Women who have given birth are twice as likely to experience urinary incontinence later in life, compared with women who have never been pregnant. Some practitioners have suggested that spontaneous pushing during labor, rather than the more traditional directed pushing, might reduce postpartum urinary incontinence. Directed pushing means a caregiver directs a woman in labor when to push. Although it can reduce the time spent in labor, it can also increase the risk of a perineal tear and reduce the amount of oxygen available for both the woman and her baby. Spontaneous pushing is the self-directed effort a woman makes as she feels the urge to push. This type of pushing is generally easier for a woman and reduces the risk of a tear because it allows the perineum to stretch naturally. Prenatal perineal massage may also reduce genital tract trauma by making the perineum more flexible for the birthing process.

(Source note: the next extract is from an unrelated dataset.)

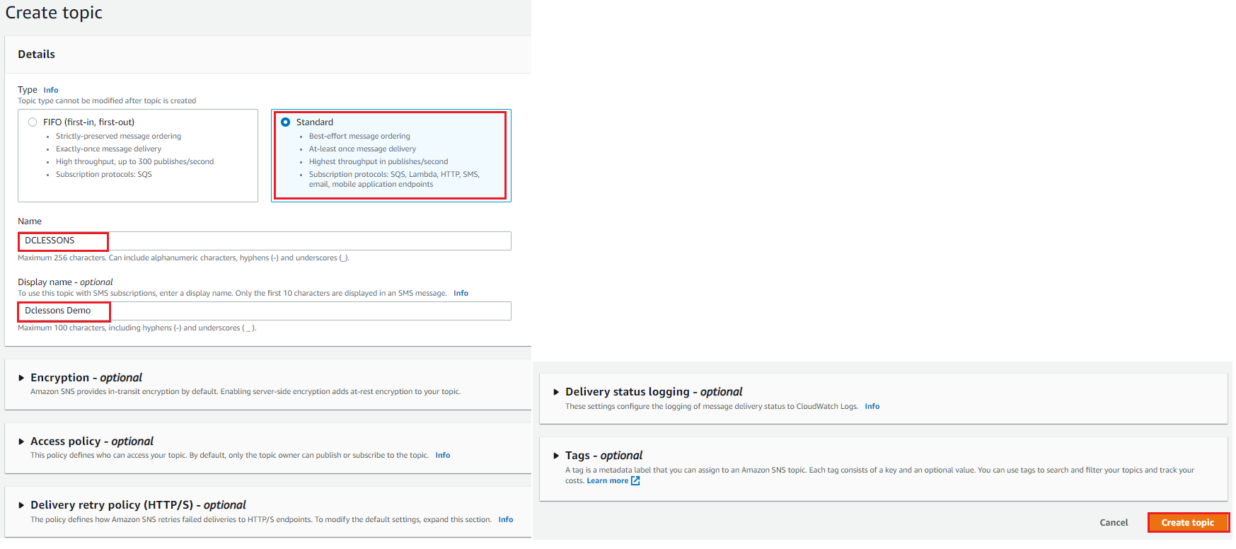This screenshot has width=1236, height=549.
Task: Click the Standard option card description area
Action: click(393, 161)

Working with scientists in the Pregnancy Research Branch within the Division of Intramural Research, researchers evaluated whether women’s risk for urinary incontinence could be reduced by spontaneous pushing, with or without perineal massage, instead of directed pushing.
They analyzed data on 145 women in four groups:
- Routine care with directed pushing
- Spontaneous pushing
- Prenatal perineal massage
- Combination prenatal perineal massage and spontaneous pushing
The researchers found that neither spontaneous pushing nor prenatal perineal massage reduced the risk of birth-related urinary incontinence at 12 months after the birth (PMID: 22839349).